*Текст для чтения*.
┄┄┄┄┄┄

Говоря о повсеместном признании романа, рецензент явно привирал — в духе поговорки «кашу маслом не испортишь». Зато и он следовал правилам игры, не упоминая ни журнальную публикацию, ни первую книгу. Речь шла лишь о «недавно вышедшем», т.е. втором зифовском издании. Неосведомленному читателю оставалось только гадать, каким же образом новинку так быстро перевели и опубликовали за границей. Но рецензентом и редакцией принимались в расчет только осведомленные читатели.
Достаточно благожелателен был и ленинградский ежемесячник «Звезда», опять же рапповский, опубликовавший рецензию в десятом номере. «Гиперболический бытовизм «12 стульев» еще не сатира, но эта талантливая книга интересна как один из первых шагов на пути к советской сатирической литературе», — отмечал рецензент. Не обошелся он и без ставшего традиционным упрека в адрес коллег: «Книга Ильфа и Петрова, вышедшая уже во французском переводе и вызвавшая восхищение парижской прессы, прошла у нас совершенно незамеченной». Разумеется, ни первое зифовское издание, ни журнальный вариант столь же традиционно не упоминались.

┄┄┄┄┄┄

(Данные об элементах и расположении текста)
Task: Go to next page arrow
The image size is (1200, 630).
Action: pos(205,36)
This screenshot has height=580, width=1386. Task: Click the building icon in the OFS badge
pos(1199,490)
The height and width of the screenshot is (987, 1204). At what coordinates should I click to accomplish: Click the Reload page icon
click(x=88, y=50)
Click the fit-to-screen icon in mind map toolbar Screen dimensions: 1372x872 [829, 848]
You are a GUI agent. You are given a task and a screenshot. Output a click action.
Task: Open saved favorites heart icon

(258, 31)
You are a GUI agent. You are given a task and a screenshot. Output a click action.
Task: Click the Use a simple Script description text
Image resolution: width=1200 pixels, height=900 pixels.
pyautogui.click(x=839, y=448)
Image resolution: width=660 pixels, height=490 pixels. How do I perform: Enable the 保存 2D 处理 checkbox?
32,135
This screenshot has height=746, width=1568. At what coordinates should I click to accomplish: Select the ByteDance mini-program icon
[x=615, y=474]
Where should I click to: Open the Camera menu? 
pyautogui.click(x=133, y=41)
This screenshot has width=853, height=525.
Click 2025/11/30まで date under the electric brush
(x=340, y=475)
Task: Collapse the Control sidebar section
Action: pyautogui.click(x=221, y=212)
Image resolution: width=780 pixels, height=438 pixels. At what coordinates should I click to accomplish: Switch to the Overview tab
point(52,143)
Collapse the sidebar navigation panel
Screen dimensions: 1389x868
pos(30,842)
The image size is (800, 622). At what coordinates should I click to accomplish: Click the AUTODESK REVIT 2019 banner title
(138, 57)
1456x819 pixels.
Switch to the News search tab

┄┄┄┄┄┄

*Задания*.
• A. В каком номере ежемесячник «Звезда» напечатал рецензию, согласно тексту о рецензиях на роман «12 стульев»?
• B. Переведите на английский язык предложение из текста о рецензиях на роман «12 стульев»: «Достаточно благожелателен был и ленинградский ежемесячник «Звезда», опять же рапповский, опубликовавший рецензию в десятом номере.»
• C. Перечислите все варианты публикации романа, которые упоминаются в тексте о рецензиях на роман «12 стульев».

*Полные ответы*.
• A. В десятом номере.

• B. The Leningrad monthly Zvezda, again a RAPP publication, which published a review in its tenth issue, was also fairly favorable.

• C. Журнальная публикация (журнальный вариант); первая книга (первое зифовское издание); второе зифовское издание; французский перевод.